Records shown

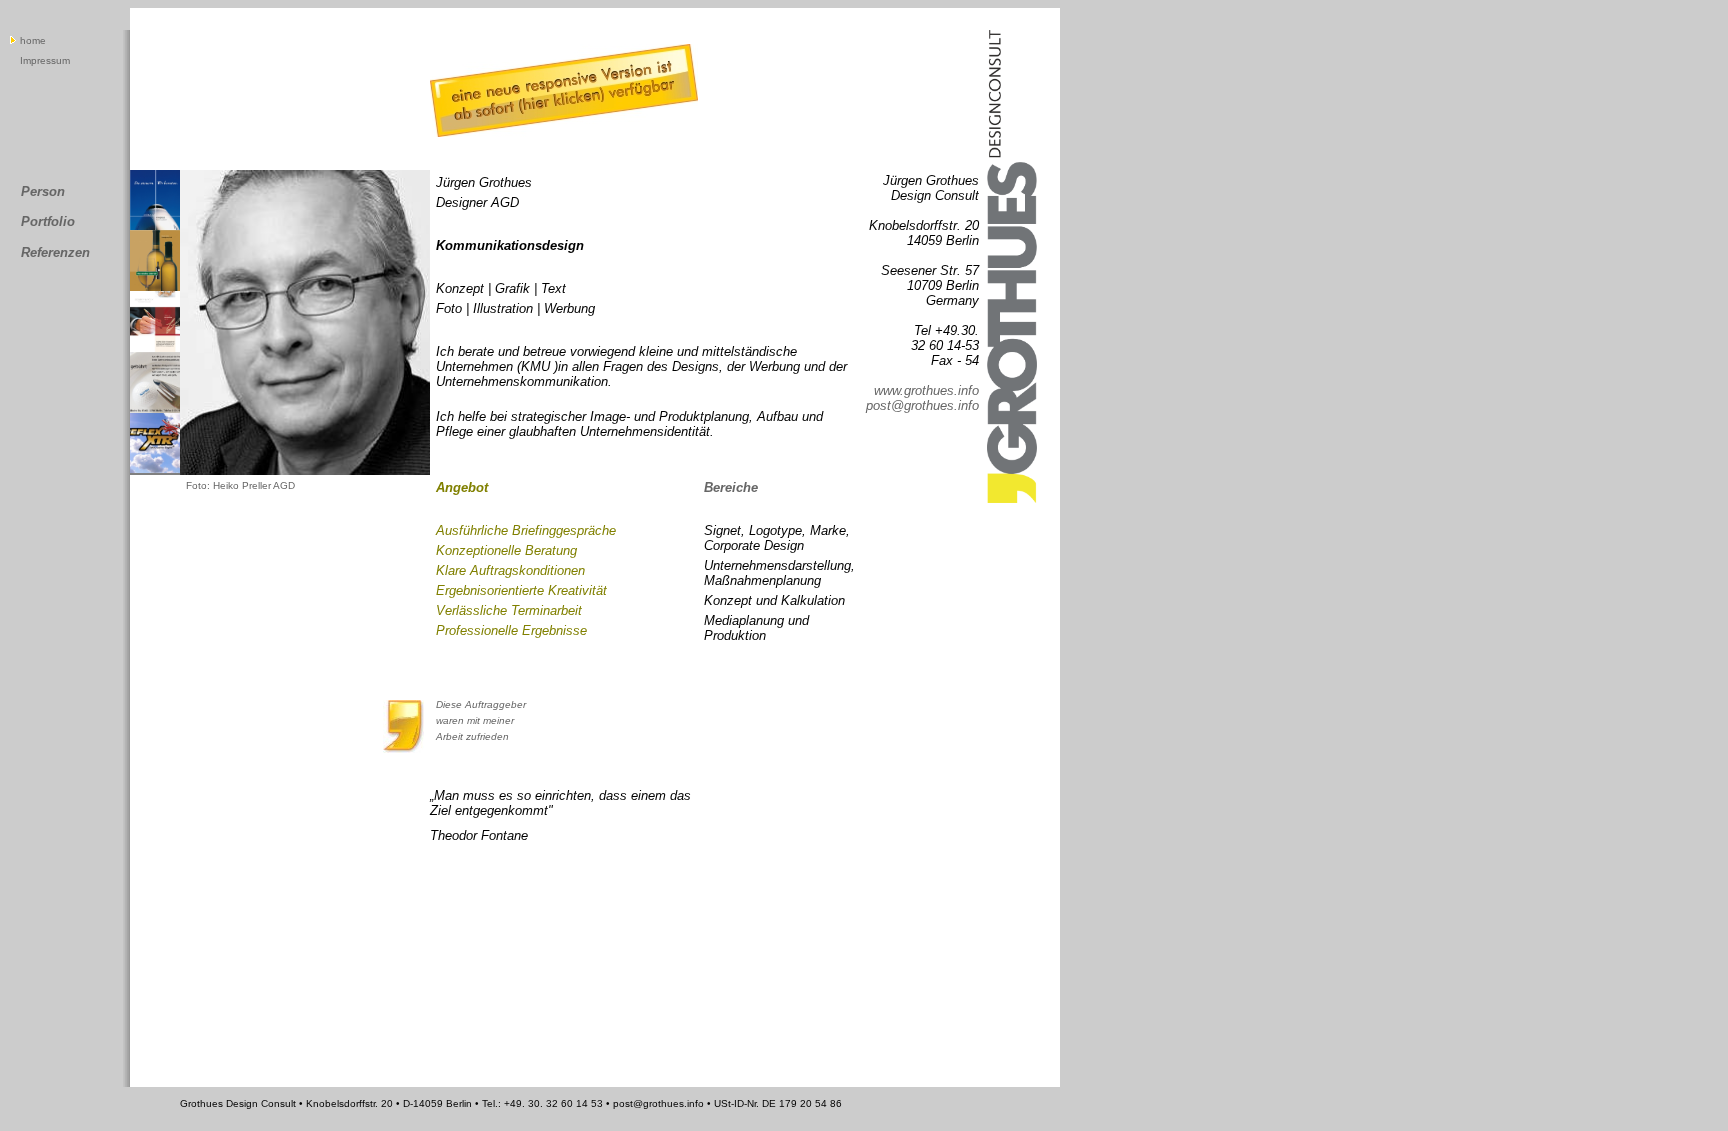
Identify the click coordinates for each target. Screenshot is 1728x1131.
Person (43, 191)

--

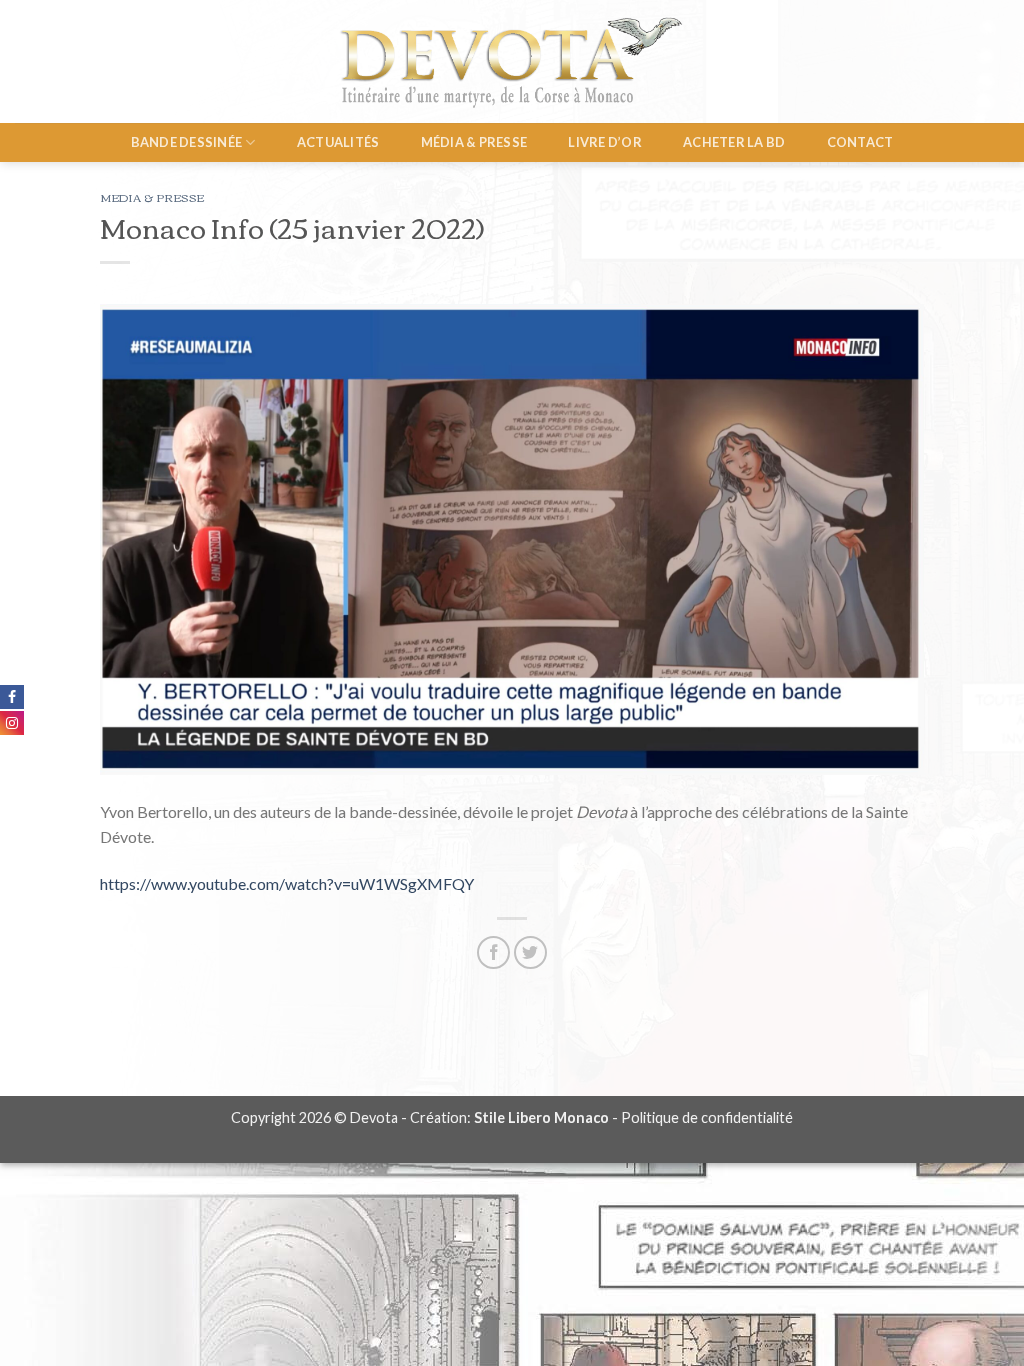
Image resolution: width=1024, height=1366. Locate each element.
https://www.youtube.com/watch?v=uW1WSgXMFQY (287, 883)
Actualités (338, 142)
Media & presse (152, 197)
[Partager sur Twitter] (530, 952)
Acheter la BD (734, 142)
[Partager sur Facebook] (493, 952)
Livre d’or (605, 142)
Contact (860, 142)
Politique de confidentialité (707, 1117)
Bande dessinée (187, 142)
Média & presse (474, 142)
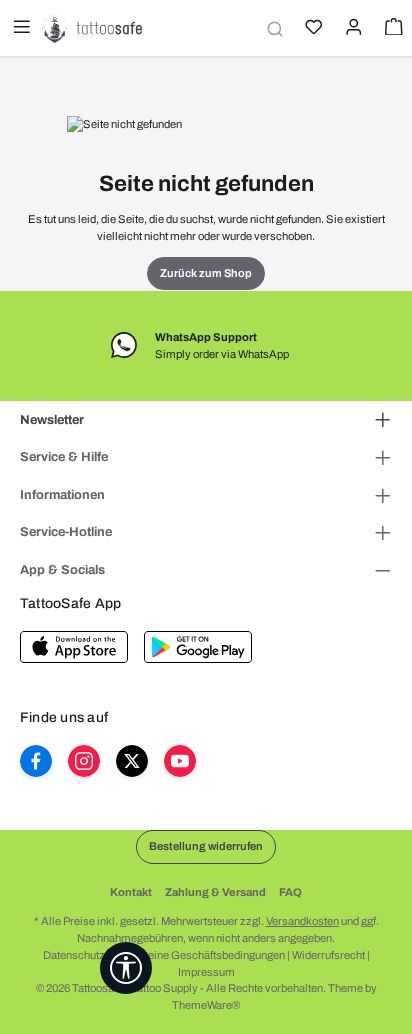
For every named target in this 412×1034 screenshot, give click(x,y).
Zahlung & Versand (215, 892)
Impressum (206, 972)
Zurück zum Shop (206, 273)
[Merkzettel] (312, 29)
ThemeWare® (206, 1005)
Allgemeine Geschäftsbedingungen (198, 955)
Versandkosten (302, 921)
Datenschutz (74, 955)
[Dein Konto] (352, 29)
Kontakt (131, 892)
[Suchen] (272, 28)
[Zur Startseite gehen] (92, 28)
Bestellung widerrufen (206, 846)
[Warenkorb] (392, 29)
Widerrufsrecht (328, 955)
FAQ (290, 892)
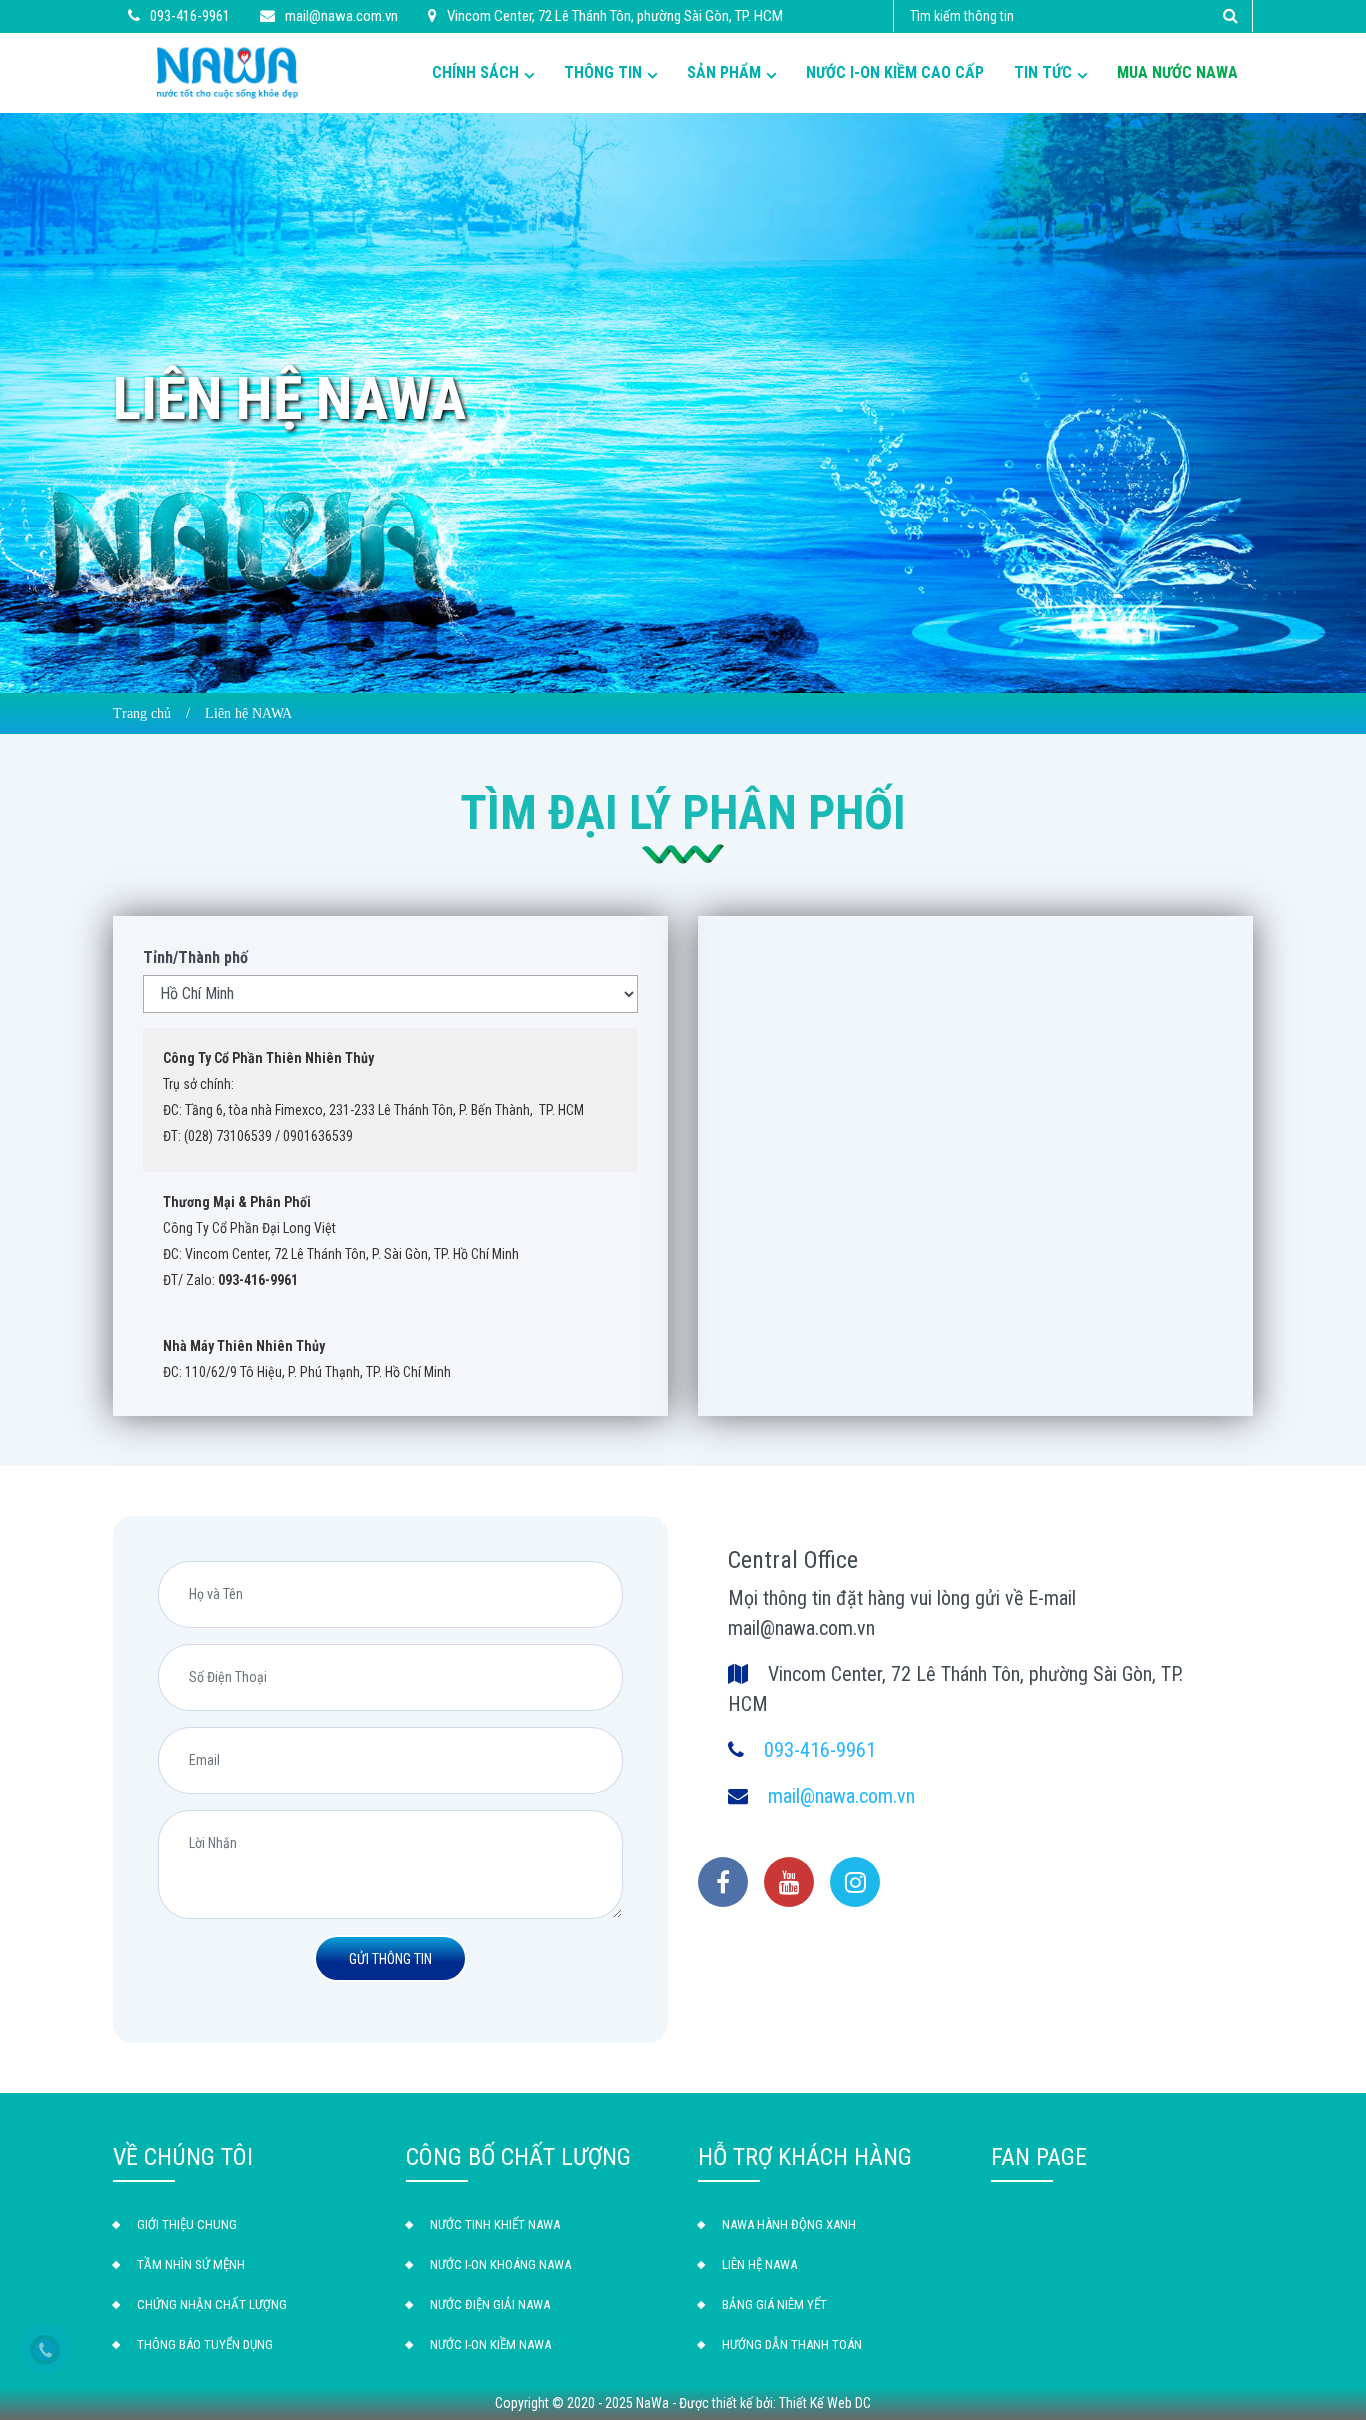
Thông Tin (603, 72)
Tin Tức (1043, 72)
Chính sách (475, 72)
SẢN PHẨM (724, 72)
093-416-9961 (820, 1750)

What is expected
Above is a listing; print exactly its lines from the one with "Zahlung & Versand (215, 892)" through the one with "Kontakt (131, 892)", and no other lines.

Problem solution
Zahlung & Versand (215, 892)
Impressum (206, 972)
Zurück zum Shop (206, 273)
[Merkzettel] (312, 29)
ThemeWare® (206, 1005)
Allgemeine Geschäftsbedingungen (198, 955)
Versandkosten (302, 921)
Datenschutz (74, 955)
[Dein Konto] (352, 29)
Kontakt (131, 892)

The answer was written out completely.